--- TEXTO DADO ---
----
Dudo que alguien pueda olvidar 2020. De golpe y sin avisar, este año lo ha cambiado todo. Quienes lo hemos vivido lo recordaremos siempre como una suerte de parteaguas: una línea divisoria que dejará una marca indeleble en nuestra memoria personal y colectiva. El tiempo que alteró violentamente nuestras vidas, que zarandeó nuestros pequeños relatos particulares y sacudió las certezas más básicas de nuestra vida en común. Un momento radical por todos los cambios súbitos que nos ha obligado a afrontar. Tan extremo que su violencia puede medirse en cifras de fallecidos a lo largo y ancho del mundo. Y cuyo dolor, difícil de inventariar en cualquier listado, seguirá como una sombra a quienes han perdido a alguien en este año que se cierra. Y, por desgracia, se trata de una multitud inmensa.
Lo cierto es que no resulta fácil tomar la palabra en este fin de año. Sucede un poco aquello que experimentaba César Vallejo en su poema Intensidad y altura: «Quiero escribir, pero me sale espuma, quiero decir muchísimo y me atollo; no hay cifra hablada que no sea suma, no hay pirámide escrita, sin cogollo«. Habría mucho que decir y encontrar el tono adecuado es complicado. Sobre todo ahora, cuando al echar la vista atrás se nos agolpan las vivencias, las pérdidas, los balances ambivalentes, los duelos, los sinsabores y los aprendizajes -muchas veces tremendamente costosos-. Si hemos tenido fortuna, algunas certezas, alegrías y varias personas nos habrán acompañado en medio de lo gris, como una suerte de comunidad a caballo entre lo físico y lo virtual -colectivos, familia, amistades, amores-. Un paisaje más o menos seguro, un oasis en medio de la precariedad y esa persistente sensación de irrealidad y soledad.
La pandemia nos ha forzado a inventar o reinventar esa comunidad y las relaciones que hasta marzo parecían sólidas. Probablemente hayamos aprendido mucho en el proceso, pero también acusamos el desgaste psíquico de no poder tocarnos, abrazarnos y vernos como quisiéramos. Y es que hemos tenido que procurarnos un refugio desde la incertidumbre, urdir una trama de cuidados con otras y otros luchando día a día, desde distintos lugares, desde diferentes situaciones -algunas verdaderamente desesperadas- y sosteniendo un clima de melancolía creciente. Una sombra depresiva que no ha dejado de atravesar nuestros cuerpos durante los últimos meses. De hecho, esta atmósfera de fatiga o cansancio se ha hecho cada vez más patente, íntimamente ligada con la volatilidad del momento y varios meses de restricciones. Y es que la «nueva normalidad», con sus limitaciones y temores pandémicos, no es más que un sucedáneo limitado de la vieja.
----
--- INFORMACIÓN EXTRAÍDA ---
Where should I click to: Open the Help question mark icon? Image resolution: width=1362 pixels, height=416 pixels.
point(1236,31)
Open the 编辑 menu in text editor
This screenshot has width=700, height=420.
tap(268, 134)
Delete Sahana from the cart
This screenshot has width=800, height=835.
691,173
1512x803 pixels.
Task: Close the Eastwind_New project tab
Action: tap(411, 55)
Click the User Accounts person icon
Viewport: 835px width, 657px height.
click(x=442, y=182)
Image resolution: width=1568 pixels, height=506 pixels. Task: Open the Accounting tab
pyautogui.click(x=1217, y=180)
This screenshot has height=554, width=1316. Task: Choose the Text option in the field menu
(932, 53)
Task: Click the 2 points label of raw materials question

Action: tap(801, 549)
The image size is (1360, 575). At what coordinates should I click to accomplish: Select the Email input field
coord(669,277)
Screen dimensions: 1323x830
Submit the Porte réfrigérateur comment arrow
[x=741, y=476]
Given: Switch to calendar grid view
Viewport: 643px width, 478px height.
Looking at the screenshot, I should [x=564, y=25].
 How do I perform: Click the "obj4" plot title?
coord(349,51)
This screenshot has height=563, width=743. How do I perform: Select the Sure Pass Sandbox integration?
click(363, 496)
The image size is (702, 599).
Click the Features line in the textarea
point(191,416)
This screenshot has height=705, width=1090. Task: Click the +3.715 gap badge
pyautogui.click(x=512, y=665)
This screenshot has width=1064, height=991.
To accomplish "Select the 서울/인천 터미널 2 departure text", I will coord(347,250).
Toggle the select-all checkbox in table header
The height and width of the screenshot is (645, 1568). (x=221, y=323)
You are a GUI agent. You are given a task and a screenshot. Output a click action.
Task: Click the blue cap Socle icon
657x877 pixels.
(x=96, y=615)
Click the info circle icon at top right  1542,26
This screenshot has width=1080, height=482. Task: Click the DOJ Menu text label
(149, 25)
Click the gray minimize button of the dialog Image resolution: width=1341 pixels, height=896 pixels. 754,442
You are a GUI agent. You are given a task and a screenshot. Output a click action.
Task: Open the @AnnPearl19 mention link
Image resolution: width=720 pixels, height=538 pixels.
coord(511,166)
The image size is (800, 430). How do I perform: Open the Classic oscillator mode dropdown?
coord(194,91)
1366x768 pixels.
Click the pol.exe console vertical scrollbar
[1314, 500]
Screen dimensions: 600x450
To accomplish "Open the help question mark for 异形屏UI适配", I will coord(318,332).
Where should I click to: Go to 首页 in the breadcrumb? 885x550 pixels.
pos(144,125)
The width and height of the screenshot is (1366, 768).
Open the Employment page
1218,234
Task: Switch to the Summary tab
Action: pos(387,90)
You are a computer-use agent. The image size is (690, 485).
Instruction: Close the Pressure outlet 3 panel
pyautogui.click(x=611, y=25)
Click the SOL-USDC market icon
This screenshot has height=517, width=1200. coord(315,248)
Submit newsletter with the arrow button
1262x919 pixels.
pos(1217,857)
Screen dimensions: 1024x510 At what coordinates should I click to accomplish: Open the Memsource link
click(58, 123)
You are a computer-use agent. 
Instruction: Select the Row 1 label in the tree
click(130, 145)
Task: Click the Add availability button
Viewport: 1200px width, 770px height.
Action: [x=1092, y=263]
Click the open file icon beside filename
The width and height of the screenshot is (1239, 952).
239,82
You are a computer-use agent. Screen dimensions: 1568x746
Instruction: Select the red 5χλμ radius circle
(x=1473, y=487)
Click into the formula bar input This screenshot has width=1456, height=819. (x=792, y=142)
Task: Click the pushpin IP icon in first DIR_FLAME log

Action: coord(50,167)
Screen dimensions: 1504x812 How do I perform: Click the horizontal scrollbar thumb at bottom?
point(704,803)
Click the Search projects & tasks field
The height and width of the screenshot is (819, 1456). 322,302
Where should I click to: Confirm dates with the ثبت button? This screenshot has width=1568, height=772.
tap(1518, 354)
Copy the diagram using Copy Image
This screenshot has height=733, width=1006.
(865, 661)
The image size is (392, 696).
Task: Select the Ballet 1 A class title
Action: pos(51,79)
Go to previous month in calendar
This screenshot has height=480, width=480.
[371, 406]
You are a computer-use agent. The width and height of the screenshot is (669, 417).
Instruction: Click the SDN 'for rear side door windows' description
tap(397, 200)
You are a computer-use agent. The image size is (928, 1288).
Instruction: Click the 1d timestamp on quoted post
----
--- QUÉ HACER ---
(a) Copia palabra por palabra el pasaje del texto sobre el año 2020 que arranca con "Dudo que alguien" y sigue hasta "una multitud inmensa.".
(b) En el texto sobre el año 2020, ¿cómo se llama el poema de César Vallejo que se cita?
(c) Sigue escribiendo el texto sobre el año 2020 a partir de donde termina.

--- RESPUESTAS POR TAREA ---
(a)
Dudo que alguien pueda olvidar 2020. De golpe y sin avisar, este año lo ha cambiado todo. Quienes lo hemos vivido lo recordaremos siempre como una suerte de parteaguas: una línea divisoria que dejará una marca indeleble en nuestra memoria personal y colectiva. El tiempo que alteró violentamente nuestras vidas, que zarandeó nuestros pequeños relatos particulares y sacudió las certezas más básicas de nuestra vida en común. Un momento radical por todos los cambios súbitos que nos ha obligado a afrontar. Tan extremo que su violencia puede medirse en cifras de fallecidos a lo largo y ancho del mundo. Y cuyo dolor, difícil de inventariar en cualquier listado, seguirá como una sombra a quienes han perdido a alguien en este año que se cierra. Y, por desgracia, se trata de una multitud inmensa.

(b) Intensidad y altura

(c)
Pienso que no deberíamos entender esta melancolía como algo privado, algo susceptible de ser abordado sin más de manera particular e individualizada. No hay duda de que las terapias personales ayudan, pero me parece que hay algo netamente social en la melancolía que nos atenaza, pues no deja de ser consecuencia del shock y el trauma colectivo provocado por la pandemia y su forma de afrontarla por la gubernamentalidad neoliberal. Además del virus y las restricciones, creo que la sublimación de nuestra actividad y deseo en las redes -un vértigo difícil de digerir- también forma parte del cuadro melancólico generalizado. Ante la falta de certezas y el anhelo de referencias simbólicas fuertes que ofreciesen algo de seguridad, por las redes sociales ha terminando circulando de todo: conspiraciones planetarias con nombres y apellidos, panegíricos a la responsabilidad individual, discursos de odio cada vez más confrontativos y también algunas tentativas críticas arraigadas a espacios organizados o visiones del mundo emancipadoras. No hay duda de que la economía de la atención, la inmediatez y la simplificación de los mensajes en la red han ayudado bien poco a la discusión, de manera que la esfera pública on line no ha dejado de traducir una correlación de debilidades dentro del ámbito de la izquierda y los discursos transformadores.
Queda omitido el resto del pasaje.